> _About this exercise_
Transcribe each record as written.

BEGIN

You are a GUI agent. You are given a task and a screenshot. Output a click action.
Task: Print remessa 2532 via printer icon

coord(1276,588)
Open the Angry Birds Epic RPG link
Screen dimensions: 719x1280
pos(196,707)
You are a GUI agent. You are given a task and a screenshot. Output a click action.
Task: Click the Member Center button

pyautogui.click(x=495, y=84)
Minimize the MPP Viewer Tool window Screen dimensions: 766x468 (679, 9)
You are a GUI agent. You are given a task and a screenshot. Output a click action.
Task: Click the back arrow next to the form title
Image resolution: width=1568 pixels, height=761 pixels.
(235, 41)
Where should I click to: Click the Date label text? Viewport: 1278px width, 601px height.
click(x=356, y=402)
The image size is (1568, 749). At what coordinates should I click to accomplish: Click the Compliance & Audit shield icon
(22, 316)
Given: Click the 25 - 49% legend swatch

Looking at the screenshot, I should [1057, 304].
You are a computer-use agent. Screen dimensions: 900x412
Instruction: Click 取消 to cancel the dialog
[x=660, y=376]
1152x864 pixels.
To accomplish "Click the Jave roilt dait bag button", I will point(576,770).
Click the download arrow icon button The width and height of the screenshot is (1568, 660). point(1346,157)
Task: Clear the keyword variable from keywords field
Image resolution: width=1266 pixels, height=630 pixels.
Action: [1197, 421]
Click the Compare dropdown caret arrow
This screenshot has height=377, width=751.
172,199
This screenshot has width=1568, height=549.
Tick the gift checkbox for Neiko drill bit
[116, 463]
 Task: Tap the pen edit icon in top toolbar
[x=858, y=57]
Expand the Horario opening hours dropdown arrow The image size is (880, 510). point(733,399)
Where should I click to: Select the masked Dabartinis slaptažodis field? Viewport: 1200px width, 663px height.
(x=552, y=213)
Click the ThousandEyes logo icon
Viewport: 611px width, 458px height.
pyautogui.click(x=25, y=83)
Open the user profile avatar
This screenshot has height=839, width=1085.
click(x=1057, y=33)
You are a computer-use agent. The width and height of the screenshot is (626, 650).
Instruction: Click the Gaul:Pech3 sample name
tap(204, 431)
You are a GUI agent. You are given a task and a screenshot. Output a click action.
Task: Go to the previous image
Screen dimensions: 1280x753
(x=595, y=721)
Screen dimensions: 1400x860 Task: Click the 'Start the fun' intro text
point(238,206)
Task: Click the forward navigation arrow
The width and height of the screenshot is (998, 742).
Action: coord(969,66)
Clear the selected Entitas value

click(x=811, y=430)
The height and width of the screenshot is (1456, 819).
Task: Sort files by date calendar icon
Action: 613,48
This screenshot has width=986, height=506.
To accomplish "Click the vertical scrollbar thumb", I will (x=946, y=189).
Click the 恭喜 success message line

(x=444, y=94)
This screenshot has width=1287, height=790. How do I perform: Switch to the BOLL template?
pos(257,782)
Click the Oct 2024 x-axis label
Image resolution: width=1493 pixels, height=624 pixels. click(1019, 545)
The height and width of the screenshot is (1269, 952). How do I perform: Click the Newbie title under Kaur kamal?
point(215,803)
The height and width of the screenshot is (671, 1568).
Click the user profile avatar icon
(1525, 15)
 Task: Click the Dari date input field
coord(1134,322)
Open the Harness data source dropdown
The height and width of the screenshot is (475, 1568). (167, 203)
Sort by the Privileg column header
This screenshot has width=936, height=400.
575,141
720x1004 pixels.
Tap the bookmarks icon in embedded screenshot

END

> _Problem solution_
You are a GUI agent. You are given a task and a screenshot. Output a click action.
Task: Print remessa 2532 via printer icon

coord(1276,588)
Open the Angry Birds Epic RPG link
Screen dimensions: 719x1280
pos(196,707)
You are a GUI agent. You are given a task and a screenshot. Output a click action.
Task: Click the Member Center button

pyautogui.click(x=495, y=84)
Minimize the MPP Viewer Tool window Screen dimensions: 766x468 (679, 9)
You are a GUI agent. You are given a task and a screenshot. Output a click action.
Task: Click the back arrow next to the form title
Image resolution: width=1568 pixels, height=761 pixels.
(235, 41)
Where should I click to: Click the Date label text? Viewport: 1278px width, 601px height.
click(x=356, y=402)
The image size is (1568, 749). At what coordinates should I click to accomplish: Click the Compliance & Audit shield icon
(22, 316)
Given: Click the 25 - 49% legend swatch

Looking at the screenshot, I should [1057, 304].
You are a computer-use agent. Screen dimensions: 900x412
Instruction: Click 取消 to cancel the dialog
[x=660, y=376]
1152x864 pixels.
To accomplish "Click the Jave roilt dait bag button", I will point(576,770).
Click the download arrow icon button The width and height of the screenshot is (1568, 660). point(1346,157)
Task: Clear the keyword variable from keywords field
Image resolution: width=1266 pixels, height=630 pixels.
Action: [1197, 421]
Click the Compare dropdown caret arrow
This screenshot has height=377, width=751.
172,199
This screenshot has width=1568, height=549.
Tick the gift checkbox for Neiko drill bit
[116, 463]
 Task: Tap the pen edit icon in top toolbar
[x=858, y=57]
Expand the Horario opening hours dropdown arrow The image size is (880, 510). point(733,399)
Where should I click to: Select the masked Dabartinis slaptažodis field? Viewport: 1200px width, 663px height.
(x=552, y=213)
Click the ThousandEyes logo icon
Viewport: 611px width, 458px height.
pyautogui.click(x=25, y=83)
Open the user profile avatar
This screenshot has height=839, width=1085.
click(x=1057, y=33)
You are a computer-use agent. The width and height of the screenshot is (626, 650).
Instruction: Click the Gaul:Pech3 sample name
tap(204, 431)
You are a GUI agent. You are given a task and a screenshot. Output a click action.
Task: Go to the previous image
Screen dimensions: 1280x753
(x=595, y=721)
Screen dimensions: 1400x860 Task: Click the 'Start the fun' intro text
point(238,206)
Task: Click the forward navigation arrow
The width and height of the screenshot is (998, 742).
Action: coord(969,66)
Clear the selected Entitas value

click(x=811, y=430)
The height and width of the screenshot is (1456, 819).
Task: Sort files by date calendar icon
Action: 613,48
This screenshot has width=986, height=506.
To accomplish "Click the vertical scrollbar thumb", I will (x=946, y=189).
Click the 恭喜 success message line

(x=444, y=94)
This screenshot has width=1287, height=790. How do I perform: Switch to the BOLL template?
pos(257,782)
Click the Oct 2024 x-axis label
Image resolution: width=1493 pixels, height=624 pixels. click(1019, 545)
The height and width of the screenshot is (1269, 952). How do I perform: Click the Newbie title under Kaur kamal?
point(215,803)
The height and width of the screenshot is (671, 1568).
Click the user profile avatar icon
(1525, 15)
 Task: Click the Dari date input field
coord(1134,322)
Open the Harness data source dropdown
The height and width of the screenshot is (475, 1568). (167, 203)
Sort by the Privileg column header
This screenshot has width=936, height=400.
575,141
720x1004 pixels.
Tap the bookmarks icon in embedded screenshot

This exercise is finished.